Faccio un lavoro stressante e riesco a togliermelo per un pò dalla mente solo correndo. Correndo più forte che posso.

“Alan correva davvero veloce per essere un semplice dilettante: la maratona in 2h 46’03”, appena undici minuti oltre il tempo fatto segnare dal vincitore della medaglia d’oro alle Olimpiadi londinesi del 1948, l’argentino Delfo Cabrera. E la soddisfazione di battere in una corsa campestre Tom Richards, medaglia d’argento in quegli stessi giochi.

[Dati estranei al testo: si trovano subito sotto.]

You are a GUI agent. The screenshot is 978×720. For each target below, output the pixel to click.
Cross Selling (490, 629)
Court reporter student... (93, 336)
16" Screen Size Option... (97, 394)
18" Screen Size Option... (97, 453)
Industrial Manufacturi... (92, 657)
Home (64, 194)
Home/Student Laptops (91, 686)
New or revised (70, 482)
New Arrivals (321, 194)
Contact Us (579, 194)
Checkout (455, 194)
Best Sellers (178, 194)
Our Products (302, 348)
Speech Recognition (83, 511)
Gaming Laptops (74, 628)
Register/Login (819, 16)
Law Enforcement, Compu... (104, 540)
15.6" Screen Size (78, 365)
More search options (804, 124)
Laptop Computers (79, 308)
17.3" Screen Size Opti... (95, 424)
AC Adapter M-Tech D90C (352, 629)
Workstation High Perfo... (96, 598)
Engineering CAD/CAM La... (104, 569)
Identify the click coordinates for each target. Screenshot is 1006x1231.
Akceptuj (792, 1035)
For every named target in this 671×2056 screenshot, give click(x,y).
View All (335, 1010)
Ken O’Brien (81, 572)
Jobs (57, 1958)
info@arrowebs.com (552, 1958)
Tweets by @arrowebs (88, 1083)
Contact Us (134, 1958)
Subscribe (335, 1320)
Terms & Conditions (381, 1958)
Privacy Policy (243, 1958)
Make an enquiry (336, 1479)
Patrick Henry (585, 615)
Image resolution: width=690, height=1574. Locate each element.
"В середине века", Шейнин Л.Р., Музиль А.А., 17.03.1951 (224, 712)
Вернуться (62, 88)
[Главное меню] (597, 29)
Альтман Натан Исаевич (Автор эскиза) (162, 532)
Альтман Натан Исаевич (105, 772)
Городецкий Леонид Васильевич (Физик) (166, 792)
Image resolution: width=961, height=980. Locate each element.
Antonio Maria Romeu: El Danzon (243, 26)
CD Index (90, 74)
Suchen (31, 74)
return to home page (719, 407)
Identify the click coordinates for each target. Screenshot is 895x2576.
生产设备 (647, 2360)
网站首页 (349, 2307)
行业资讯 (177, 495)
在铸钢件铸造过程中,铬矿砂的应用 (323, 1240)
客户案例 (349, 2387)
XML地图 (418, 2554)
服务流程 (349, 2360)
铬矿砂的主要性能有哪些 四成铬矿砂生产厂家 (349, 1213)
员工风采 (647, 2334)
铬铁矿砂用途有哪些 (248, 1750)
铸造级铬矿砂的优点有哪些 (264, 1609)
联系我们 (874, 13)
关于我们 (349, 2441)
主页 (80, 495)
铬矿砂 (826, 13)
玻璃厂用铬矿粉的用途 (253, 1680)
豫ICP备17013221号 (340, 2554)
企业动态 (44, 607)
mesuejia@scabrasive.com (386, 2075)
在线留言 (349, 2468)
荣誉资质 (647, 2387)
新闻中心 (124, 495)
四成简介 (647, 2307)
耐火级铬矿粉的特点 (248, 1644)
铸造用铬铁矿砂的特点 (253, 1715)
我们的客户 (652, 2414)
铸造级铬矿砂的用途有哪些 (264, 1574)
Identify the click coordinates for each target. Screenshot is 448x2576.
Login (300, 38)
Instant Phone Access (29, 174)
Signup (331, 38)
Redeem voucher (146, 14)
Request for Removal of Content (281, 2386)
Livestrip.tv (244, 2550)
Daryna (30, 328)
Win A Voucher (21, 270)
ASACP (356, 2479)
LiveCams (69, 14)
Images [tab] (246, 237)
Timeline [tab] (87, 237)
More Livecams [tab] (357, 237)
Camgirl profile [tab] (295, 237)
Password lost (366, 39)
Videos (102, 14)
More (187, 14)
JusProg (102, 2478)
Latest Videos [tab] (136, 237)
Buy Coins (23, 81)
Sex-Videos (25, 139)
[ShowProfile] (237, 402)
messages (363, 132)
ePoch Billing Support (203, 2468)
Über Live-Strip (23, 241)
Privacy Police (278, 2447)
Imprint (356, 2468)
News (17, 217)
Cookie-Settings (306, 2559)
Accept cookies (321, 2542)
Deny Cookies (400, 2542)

Il fatto è che per svuotare la testa dai pensieri doveva spingere come un forsennato sulle gambe, perchè i suoi erano i pensieri pensanti di un genio. Il Walton Athletic Club, una squadra podistica amatoriale, lo aveva ingaggiato dopo averlo visto correre solitario nel Surrey, zona suburbana a sud-est di Londra: “Andava come il proiettile sparato da una pistola, non riuscivamo a stargli dietro”. Ma i compagni si resero conto di chi fosse solo dopo qualche mese di allenamenti quando, un giorno del 1946, Alan chiese al segretario del club di organizzare una gara contro il team di atletica del National Physical Laboratory, l’istituto nel quale lui lavorava da un anno. Così scoprirono cosa faceva nella vita di tutti i giorni quell’uomo dalla falcata aggressiva e dalle abitudini stravaganti, che talvolta si presentava con la giacca del pigiama al posto della camicia, che teneva su i pantaloni con uno spago, che in primavera girava in bicicletta con la maschera anti-gas per combattere il raffreddore da fieno.

Alan Turing era uno scienziato. Il progenitore del computer e il più grande teorico dell’intelligenza artificiale, dirà poi la storia.”